# Lao word tokenisation (segmentation)

[![Open In Colab](https://colab.research.google.com/assets/colab-badge.svg)](https://colab.research.google.com/github/enabling-languages/libraries-transformation/blob/main/notebooks/Segment_Lao.ipynb)

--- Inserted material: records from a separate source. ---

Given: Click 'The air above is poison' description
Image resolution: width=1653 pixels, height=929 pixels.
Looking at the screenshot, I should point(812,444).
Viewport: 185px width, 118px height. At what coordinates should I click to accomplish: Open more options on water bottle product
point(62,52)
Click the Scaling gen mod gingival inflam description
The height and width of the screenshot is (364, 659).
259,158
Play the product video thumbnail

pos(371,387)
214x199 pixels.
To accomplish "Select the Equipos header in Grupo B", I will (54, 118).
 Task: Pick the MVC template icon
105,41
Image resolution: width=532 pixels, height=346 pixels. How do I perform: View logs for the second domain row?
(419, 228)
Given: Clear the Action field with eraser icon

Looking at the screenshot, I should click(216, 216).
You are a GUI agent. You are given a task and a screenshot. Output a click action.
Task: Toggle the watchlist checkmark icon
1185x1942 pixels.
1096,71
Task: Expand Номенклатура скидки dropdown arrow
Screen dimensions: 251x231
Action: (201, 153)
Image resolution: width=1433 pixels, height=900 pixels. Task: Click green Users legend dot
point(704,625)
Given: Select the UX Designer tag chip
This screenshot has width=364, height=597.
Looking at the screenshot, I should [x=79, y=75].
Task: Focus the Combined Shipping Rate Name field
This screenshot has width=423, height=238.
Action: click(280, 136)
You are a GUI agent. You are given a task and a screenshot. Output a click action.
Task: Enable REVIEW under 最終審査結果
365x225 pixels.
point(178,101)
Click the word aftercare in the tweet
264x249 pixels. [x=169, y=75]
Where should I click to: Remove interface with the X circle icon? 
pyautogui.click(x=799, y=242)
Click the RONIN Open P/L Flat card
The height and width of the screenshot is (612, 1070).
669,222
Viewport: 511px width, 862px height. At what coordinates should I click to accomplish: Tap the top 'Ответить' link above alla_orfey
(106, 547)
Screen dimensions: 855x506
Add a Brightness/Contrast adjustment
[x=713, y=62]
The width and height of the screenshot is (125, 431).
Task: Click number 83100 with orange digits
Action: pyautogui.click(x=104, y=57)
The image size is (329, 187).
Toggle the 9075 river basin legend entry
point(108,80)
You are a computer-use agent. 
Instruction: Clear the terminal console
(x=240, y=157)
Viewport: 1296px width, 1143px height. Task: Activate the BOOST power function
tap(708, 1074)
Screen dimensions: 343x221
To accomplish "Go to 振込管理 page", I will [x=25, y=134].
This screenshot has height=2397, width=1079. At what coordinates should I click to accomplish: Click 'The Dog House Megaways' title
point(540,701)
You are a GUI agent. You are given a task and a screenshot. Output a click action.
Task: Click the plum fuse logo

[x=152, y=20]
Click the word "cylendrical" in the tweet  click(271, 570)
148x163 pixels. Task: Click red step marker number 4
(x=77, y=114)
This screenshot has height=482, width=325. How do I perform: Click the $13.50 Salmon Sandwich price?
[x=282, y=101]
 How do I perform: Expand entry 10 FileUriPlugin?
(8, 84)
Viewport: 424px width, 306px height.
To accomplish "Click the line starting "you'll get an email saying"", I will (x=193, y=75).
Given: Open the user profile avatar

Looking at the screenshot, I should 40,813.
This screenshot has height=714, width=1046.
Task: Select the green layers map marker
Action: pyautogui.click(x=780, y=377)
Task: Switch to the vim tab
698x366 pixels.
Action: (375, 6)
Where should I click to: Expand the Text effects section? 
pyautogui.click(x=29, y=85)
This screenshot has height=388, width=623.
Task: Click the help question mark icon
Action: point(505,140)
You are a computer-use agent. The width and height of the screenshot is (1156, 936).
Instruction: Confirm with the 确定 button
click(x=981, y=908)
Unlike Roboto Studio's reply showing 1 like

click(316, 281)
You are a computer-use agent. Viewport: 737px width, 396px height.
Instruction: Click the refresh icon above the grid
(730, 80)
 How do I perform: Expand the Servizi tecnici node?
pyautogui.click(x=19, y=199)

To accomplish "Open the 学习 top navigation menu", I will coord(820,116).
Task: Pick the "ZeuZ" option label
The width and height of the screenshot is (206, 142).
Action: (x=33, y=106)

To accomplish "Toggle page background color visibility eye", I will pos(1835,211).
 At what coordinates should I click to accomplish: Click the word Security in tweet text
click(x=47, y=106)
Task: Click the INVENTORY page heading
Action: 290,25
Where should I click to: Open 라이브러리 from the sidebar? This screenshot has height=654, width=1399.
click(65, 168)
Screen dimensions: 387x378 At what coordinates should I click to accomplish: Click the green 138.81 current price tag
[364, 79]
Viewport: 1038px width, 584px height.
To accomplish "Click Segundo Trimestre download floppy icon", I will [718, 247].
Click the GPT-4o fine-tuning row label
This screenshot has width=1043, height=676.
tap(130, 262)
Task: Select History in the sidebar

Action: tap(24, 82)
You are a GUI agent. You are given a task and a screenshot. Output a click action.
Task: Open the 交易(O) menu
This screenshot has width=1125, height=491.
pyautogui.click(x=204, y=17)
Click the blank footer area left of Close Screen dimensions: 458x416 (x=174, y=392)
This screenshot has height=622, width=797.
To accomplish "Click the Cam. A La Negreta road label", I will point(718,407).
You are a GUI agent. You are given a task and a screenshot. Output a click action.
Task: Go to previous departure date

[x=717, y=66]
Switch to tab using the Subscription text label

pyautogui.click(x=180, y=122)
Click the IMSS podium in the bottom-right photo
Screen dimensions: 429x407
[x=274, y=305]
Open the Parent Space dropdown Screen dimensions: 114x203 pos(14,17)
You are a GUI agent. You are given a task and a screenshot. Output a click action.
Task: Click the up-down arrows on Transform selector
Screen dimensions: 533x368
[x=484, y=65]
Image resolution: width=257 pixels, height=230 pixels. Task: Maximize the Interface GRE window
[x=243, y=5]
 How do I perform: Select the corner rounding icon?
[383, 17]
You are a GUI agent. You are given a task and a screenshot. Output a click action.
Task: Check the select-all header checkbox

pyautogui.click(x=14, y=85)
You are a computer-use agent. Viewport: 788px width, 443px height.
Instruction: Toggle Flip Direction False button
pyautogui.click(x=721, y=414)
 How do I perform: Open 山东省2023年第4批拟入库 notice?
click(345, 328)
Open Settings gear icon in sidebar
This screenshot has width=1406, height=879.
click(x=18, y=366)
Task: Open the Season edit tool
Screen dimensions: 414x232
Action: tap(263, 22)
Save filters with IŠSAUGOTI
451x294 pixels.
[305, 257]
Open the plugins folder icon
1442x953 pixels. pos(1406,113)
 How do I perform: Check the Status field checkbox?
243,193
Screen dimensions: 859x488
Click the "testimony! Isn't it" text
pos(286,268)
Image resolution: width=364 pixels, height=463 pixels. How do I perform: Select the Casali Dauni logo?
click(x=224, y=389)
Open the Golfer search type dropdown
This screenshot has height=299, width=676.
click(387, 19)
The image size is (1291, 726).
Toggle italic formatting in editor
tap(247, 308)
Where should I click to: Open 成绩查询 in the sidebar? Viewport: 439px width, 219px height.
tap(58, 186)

The code below will use ICU and LaoNLP to perform word segmentation for comparison. 

## Setup


In [11]:
%%capture
!pip install laonlp
!pip install pyicu

from laonlp.tokenize import word_tokenize as lao_wt
from icu import BreakIterator, Locale
import regex as re

In [8]:
def laonlp_tokenise(s, sep):
    s = sep.join(lao_wt(s))
    s = re.sub(r"\s{2,}", " ", s)
    s = re.sub(r'\s([?.!"](?:\s|$))', r'\1', s)
    s = re.sub(r'\s([\-])(?:\s|$)', r'\1', s)
    return s

def iterate_breaks(text, bi):
    bi.setText(text)
    lastpos = 0
    while True:
        next_boundary = bi.nextBoundary()
        if next_boundary == -1: return
        yield text[lastpos:next_boundary]
        lastpos = next_boundary

bi = BreakIterator.createWordInstance(Locale('lo_LA'))
def icu_tokenise(s, sep, iterator=bi):
    s = sep.join(list(iterate_breaks(s, iterator)))
    s = re.sub(r"\s{2,}", " ", s)
    s = re.sub(r'\s([?.!\"](?:\s|$))', r'\1', s)
    s = re.sub(r'\s([\-])(?:\s|$)', r'\1', s)
    return s

def segment_words(text, engine="icu", sep="\u0020"):
    engine = engine.lower()
    if engine == "icu":
        return icu_tokenise(text, sep)
    elif engine == "laonlp":
        return laonlp_tokenise(text, sep)

## Enter text

In [3]:
lao_data = input("Enter Lao text: ")

Enter Lao text: ບົດສະຫລຸບການຈັດຕັ້ງປະຕິບັດວຽກງານຮອບດ້ານສິກປີ 2008-2009 ແລະ ທິດທາງແຜນການສິກປີ 2009-2010


## Segmentation with ICU

In [9]:
segment_words(lao_data, engine="icu", sep=" ")

'ບົດ ສະຫລຸບ ການ ຈັດຕັ້ງ ປະຕິບັດ ວຽກງານ ຮອບ ດ້ານ ສິກ ປີ 2008-2009 ແລະ ທິດທາງ ແຜນ ການ ສິກ ປີ 2009-2010'

## Segmentation with LaoNLP

In [10]:
segment_words(lao_data, engine="laonlp", sep=" ")

'ບົດ ສະຫລຸບ ການຈັດຕັ້ງ ປະຕິບັດ ວຽກງານ ຮອບດ້ານ ສິກ ປີ 2008-2009 ແລະ ທິດທາງ ແຜນການສິກ ປີ 2009-2010'